In Rust 1.40, we have landed #[non_exhaustive] (RFC #2008), and in Rust 1.41 we have syntactical support of enum variant privacy (PR #66183). These features should make it natural to support private enum variants semantically.

Guide-level explanation

Let Rust understand visibility on enum variants.

// All variants and fields are public.
pub enum EsPub {
    pub Empty,
    pub Ascii(pub String),
    pub Utf8(pub String),
    pub Binary {
        pub bytes: Vec<u8>,
        pub valid_utf8_len: usize,
    }
}

// All variants and fields are private (within current module)
pub enum EsPriv {
    pub(self) Empty,
    pub(self) Ascii(String),
    pub(self) Utf8(String),
    pub(self) Binary {
        bytes: Vec<u8>,
        valid_utf8_len: usize,
    }
}

// Different variants have different visibilities
pub enum EsPartial {
    // This variant is public
    pub Empty,
    // This is private
    pub(self) Ascii(String),
    // This is public to parent module
    pub(super) Utf8(pub(super) String),
    // This is public to current crate
    pub(crate) Binary {
        // This is still public to current crate only, capped by the variant.
        pub bytes: Vec<u8>,
        // Without explicit visibility, this field is private.
        valid_utf8_len: usize,
    }
}

Either all variants have explicit visibilities, or none of the variants have explicit visibilities. Mixing them is an error.

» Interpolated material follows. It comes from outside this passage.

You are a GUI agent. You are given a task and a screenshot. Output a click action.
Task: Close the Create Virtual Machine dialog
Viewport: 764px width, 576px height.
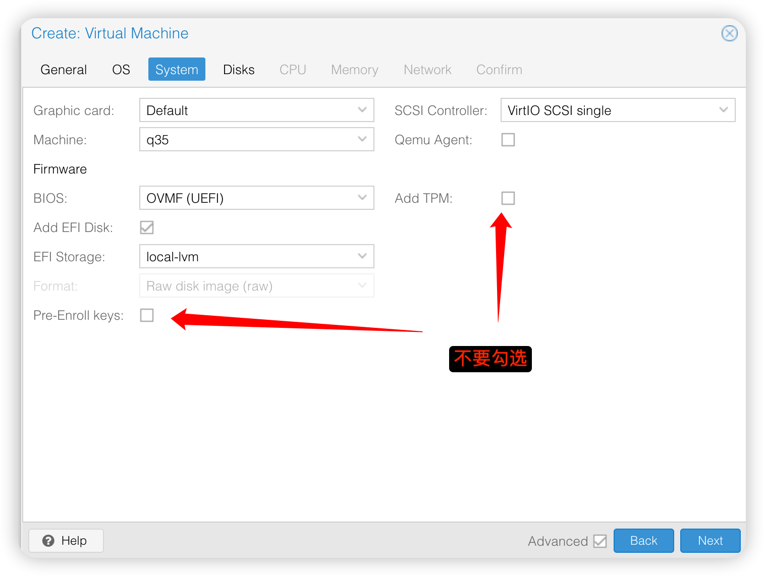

// Current situation. All variants and fields are public.
pub enum EsDefaultPub {
    Empty,
    Ascii(String),
    Utf8(String),
    Binary {
        bytes: Vec<u8>,
        valid_utf8_len: usize,
    }
}

// DISALLOWED in this RFC, mixing of explicit and implicit visibilities
pub enum EsNotAllowed1 {
    pub Empty, // <-- this `pub` is not allowed
    Ascii(String),
    Utf8(String),
    Binary {
        bytes: Vec<u8>,
        valid_utf8_len: usize,
    }
}

// DISALLOWED in this RFC, mixing of explicit and implicit visibilities
pub enum EsNotAllowed2 {
    Empty,
    Ascii(String),
    Utf8(pub String), // <-- this `pub` is not allowed
    Binary {
        bytes: Vec<u8>,
        valid_utf8_len: usize,
    }
}

If an enum variant is not visible in a scope, the enum itself is treated as if it is non-exhaustive. For instance, at crate root the EsPartial enum would look like:

#[non_exhaustive]
enum EsPartial {
    Empty,
    #[non_exhaustive]
    Binary {
        bytes: Vec<u8>,
    },
}
// Assume we are at crate root.

// This line should fail because `EsPartial::Ascii` is private.
let _ = EsPartial::Ascii("😏".to_owned());

// This line should fail because `EsPartial::Binary::valid_utf8_len` is private.
let _ = EsPartial::Binary { bytes: vec![0xff], valid_utf8_len: 1 };

// This line should fail because not all fields are provided.
let _ = EsPartial::Binary { bytes: vec![0xff] };

// This line should succeed.
let _ = EsPartial::Empty;

match &es {
    // This arm should fail because `EsPartial::Ascii` is private.
    EsPartial::Ascii(_) => {}

    // This arm should fail because `valid_utf8_len` is private.
    EsPartial::Binary { bytes, valid_utf8_len } => {}

    // This arm should fail because not all fields are matched.
    EsPartial::Binary { bytes } => {}

    // This arm should succeed.
    EsPartial::Binary { bytes, .. } => {}

    // This arm should succeed.
    EsPartial::Empty => {}

    // This arm is required to exhaust all options.
    _ => {}
}

Reference-level explanation

Syntax

Explicit visibilities can be added to enum variants and fields.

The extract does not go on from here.